In the Health Fund, the projected FY2021 deficit is driven by a $592.2 million increase in expenditures over the prior year, partially offset by a $404.9 million increase in revenue. CountyCare will generate nearly enough revenue to cover the plan’s expenses, but a large deficit is expected to occur within other health system operations. The FY2021 expenditure increase is due in large part to a $480 million increase in managed care claims and contracts with third party claim administrators. Additional expenditure increases in FY2021 include a $62 million increase in salaries, a $14 million increase in overtime related to understaffing and a $12.2 million increase in employee health benefits.

The projected revenue increases in the Health Fund are driven primarily by a $341.9 million increase in managed care revenue including CountyCare and a $7.4 million increase in Medicare revenue due to an increase in membership of the Medicare Managed Care Plan. The Health Fund also expects Net Patient Service Revenue of $77.3 million, which is an additional Medicaid reimbursement from the State for the provision of graduate medical education. Revenue from private payors is projected to decrease by $21.8 million from the FY2020 budget due to continuing reductions in patient volume due to COVID-19.

The County will need to identify measures to close these projected deficits in the General and Health Funds before releasing the recommended FY2021 budget in October. 


A public hearing on the preliminary forecast was held on July 16, 2020. The Cook County Board will also hold departmental budget hearings in July.
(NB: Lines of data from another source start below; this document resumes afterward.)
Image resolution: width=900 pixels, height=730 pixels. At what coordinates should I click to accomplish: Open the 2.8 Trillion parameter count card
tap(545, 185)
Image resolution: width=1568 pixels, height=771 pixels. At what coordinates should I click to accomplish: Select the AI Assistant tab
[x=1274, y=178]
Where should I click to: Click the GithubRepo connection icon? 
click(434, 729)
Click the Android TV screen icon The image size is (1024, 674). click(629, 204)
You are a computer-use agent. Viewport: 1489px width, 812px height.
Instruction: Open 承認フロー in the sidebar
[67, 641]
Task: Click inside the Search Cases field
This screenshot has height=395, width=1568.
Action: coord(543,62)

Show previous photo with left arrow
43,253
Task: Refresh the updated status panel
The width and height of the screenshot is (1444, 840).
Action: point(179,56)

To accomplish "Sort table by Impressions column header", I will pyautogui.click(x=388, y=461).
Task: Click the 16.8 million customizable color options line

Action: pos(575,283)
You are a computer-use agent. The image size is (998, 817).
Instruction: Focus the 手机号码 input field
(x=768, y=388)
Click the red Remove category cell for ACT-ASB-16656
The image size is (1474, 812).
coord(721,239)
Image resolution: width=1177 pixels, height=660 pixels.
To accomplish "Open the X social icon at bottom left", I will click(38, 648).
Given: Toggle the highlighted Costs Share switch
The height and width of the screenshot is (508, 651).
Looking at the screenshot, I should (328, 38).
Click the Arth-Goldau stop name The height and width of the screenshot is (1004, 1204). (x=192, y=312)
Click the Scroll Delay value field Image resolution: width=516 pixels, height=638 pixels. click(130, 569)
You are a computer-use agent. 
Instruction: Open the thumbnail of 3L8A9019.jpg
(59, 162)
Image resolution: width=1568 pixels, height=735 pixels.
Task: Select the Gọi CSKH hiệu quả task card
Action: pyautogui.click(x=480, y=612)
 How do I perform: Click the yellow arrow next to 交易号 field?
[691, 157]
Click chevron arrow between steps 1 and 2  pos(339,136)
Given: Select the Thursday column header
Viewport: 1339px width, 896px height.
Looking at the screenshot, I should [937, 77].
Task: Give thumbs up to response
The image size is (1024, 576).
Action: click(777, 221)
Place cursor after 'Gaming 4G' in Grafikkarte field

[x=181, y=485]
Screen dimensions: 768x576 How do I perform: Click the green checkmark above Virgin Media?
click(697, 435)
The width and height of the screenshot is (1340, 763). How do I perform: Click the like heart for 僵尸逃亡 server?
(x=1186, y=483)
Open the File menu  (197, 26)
President Preckwinkle’s final budget recommendation will be presented on October 8, 2020. Members of the public can submit budget questions through the County website.


Related Links:

Cook County FY2020 Executive Budget Recommendation: Analysis and Recommendations

Cook County April Revenue Estimates Show Early Impact of COVID-19

Cook County Health Warns of “Unsustainable” Growth in Unpaid Care


[1] Information provided by Cook County Health, June 26, 2020.

[2] Information provided by Cook County Health, July 9, 2020

[3] Information provided at the Cook County Independent Revenue Forecasting Commission meeting held on July 1, 2020.